Good to know: A Queens man named David Gussin maintains that he invented the “everything” bagel in a Howard Beach bakery circa 1980. The claim is not without disputes, but we like it anyway.
Where: In Manhattan, we can’t pick just one, so here’s three we like: the cafeteria-like Pick A Bagel (several locations, including 297 Third Ave. near 23rd St., map); old-school Jewish Ess-a-Bagel (two locations, including 359 First Ave. at 21st St., map); and the yuppier Murray’s Bagels (500 Ave. of the Americas at 13th St., map), in Greenwich Village.

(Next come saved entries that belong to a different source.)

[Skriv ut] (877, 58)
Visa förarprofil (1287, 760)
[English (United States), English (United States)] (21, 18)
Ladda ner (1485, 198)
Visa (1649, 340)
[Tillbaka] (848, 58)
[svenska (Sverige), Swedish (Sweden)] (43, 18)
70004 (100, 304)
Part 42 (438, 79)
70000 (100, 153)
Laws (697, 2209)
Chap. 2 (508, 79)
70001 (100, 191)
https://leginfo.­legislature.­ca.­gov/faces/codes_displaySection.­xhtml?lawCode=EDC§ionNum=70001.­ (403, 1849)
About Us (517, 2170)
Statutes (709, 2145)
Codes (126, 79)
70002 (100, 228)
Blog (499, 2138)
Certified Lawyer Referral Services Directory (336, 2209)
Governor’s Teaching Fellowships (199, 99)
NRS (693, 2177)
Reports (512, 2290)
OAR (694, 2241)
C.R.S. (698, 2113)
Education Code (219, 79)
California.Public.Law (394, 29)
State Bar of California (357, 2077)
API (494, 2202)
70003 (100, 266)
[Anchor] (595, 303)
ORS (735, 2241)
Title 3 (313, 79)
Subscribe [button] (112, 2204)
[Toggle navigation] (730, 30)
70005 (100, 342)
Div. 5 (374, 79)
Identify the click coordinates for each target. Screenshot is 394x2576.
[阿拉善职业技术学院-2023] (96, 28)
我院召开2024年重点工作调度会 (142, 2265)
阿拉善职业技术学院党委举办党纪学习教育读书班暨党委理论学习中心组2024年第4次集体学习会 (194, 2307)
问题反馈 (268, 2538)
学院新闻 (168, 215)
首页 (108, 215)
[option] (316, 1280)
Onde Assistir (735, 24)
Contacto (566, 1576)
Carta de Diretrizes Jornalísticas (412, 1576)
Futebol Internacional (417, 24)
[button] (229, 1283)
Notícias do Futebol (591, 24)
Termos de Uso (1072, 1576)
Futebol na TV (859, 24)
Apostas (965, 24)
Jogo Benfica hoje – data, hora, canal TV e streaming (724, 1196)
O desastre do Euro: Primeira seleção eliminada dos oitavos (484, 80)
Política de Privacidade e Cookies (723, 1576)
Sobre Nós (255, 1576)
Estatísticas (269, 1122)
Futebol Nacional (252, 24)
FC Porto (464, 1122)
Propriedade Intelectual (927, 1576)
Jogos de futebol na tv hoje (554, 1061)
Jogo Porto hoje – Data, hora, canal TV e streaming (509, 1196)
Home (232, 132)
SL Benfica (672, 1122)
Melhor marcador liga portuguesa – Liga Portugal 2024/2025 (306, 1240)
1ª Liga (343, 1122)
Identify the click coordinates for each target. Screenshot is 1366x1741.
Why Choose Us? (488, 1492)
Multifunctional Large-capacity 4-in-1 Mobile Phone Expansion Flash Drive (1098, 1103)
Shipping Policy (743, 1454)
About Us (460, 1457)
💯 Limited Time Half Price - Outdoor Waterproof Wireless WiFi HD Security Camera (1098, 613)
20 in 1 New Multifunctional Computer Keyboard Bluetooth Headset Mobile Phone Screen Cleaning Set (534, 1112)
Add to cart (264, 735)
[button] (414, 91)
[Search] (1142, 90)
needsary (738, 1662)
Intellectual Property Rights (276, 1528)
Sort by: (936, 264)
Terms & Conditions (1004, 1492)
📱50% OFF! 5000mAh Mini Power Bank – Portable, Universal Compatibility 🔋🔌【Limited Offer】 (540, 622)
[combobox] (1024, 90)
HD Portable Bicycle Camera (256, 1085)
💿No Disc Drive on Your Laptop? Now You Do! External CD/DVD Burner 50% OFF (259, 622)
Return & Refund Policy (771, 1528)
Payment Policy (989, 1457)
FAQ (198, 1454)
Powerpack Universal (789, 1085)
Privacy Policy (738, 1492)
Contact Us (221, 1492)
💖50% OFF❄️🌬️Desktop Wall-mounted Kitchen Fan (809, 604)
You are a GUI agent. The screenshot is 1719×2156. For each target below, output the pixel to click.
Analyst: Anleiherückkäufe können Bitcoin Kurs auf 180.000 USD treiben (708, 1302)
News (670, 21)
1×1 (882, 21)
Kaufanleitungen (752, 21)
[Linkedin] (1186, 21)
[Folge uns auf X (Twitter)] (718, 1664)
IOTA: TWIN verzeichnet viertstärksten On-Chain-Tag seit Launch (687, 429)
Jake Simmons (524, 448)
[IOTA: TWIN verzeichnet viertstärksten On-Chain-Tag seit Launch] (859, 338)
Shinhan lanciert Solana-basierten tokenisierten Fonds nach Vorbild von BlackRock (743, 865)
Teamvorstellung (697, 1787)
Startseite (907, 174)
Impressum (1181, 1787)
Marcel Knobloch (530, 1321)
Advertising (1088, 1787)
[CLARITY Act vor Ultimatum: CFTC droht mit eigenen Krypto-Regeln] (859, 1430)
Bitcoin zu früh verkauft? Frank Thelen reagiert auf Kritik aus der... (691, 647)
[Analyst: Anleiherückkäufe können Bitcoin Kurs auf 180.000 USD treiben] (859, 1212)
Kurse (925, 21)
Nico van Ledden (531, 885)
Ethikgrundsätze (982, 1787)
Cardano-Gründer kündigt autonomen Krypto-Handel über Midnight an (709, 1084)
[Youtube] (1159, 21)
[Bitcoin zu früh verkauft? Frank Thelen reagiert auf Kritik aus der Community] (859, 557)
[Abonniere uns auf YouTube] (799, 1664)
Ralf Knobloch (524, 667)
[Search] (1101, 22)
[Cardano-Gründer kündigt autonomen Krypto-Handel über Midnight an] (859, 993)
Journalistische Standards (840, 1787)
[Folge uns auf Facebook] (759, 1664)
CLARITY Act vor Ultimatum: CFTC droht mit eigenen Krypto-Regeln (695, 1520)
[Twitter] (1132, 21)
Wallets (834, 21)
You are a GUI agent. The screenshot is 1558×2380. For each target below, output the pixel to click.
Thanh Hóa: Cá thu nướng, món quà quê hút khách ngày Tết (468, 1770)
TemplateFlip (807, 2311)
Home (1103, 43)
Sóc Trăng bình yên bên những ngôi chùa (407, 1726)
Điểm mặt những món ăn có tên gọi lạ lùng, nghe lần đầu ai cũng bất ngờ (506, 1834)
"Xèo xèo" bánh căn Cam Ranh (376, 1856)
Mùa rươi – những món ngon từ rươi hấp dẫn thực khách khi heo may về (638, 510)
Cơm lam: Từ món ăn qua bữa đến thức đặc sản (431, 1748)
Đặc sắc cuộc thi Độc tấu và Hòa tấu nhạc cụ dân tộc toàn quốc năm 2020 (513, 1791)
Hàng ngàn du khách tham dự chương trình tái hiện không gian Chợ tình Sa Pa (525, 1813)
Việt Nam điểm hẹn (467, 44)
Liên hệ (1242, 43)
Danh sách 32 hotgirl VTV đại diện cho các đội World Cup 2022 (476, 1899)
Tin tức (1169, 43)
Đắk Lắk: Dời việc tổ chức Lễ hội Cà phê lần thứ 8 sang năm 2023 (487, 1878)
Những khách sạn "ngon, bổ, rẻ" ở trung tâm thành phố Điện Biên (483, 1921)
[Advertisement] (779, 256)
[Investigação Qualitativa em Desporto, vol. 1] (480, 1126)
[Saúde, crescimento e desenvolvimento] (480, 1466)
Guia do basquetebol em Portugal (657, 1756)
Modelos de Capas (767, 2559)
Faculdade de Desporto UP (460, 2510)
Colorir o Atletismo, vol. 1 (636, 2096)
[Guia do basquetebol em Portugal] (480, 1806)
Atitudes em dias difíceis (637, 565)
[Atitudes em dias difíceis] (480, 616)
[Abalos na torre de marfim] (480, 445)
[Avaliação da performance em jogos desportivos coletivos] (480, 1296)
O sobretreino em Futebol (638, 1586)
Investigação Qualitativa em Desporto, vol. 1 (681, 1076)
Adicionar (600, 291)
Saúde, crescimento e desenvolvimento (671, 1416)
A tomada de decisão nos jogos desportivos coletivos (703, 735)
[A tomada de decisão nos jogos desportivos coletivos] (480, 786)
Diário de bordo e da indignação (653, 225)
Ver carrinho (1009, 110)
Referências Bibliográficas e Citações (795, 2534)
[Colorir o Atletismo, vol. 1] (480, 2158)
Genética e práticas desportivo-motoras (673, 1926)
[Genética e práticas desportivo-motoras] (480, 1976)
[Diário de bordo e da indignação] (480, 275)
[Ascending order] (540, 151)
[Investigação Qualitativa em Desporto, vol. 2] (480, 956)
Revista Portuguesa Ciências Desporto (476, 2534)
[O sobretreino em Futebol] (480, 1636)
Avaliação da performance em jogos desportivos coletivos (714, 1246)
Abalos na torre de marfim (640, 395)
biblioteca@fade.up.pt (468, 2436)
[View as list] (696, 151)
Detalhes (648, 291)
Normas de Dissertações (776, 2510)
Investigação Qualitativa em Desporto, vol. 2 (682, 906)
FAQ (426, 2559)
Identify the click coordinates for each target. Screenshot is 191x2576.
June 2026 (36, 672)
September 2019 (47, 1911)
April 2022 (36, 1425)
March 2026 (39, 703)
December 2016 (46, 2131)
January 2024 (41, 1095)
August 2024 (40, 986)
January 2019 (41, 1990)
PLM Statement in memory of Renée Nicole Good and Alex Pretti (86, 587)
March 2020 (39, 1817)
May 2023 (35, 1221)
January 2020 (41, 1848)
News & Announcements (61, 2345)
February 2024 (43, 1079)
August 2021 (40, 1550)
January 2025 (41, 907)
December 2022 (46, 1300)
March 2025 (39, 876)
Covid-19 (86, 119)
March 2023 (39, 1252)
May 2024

When: Pick A Bagel (Third Ave.): Daily, 6am-1am. Ess-a-Bagel (First Ave.): Mon-Fri, 6am-9pm; Sat-Sun, 6am-5pm. Murray’s: Mon-Fri, 6am-9pm; Sat & Sun, 6am-8pm
Order: Whatever is freshest, softest, warmest—just don’t toast a fresh bagel! Though you’ll come across toppings from lox spread to bacon cream cheese, we prefer to keep our bagels simple. Shown above, clockwise from top: the dense, chewy, crunchy-outside, toasty-tasting sesame bagel from Murray’s ($1.15 for plain); the plump, doughy, crisp nine-grain bagel from Ess-a, spread with delicious vegetable cream cheese ($3.50); and the flavor-packed everything bagel from Pick A Bagel, smeared with thick plain cream cheese ($2.75). To go full Jewish-style, order the winning combination of cream cheese, smoked salmon, and red onion (see also: smoked fish).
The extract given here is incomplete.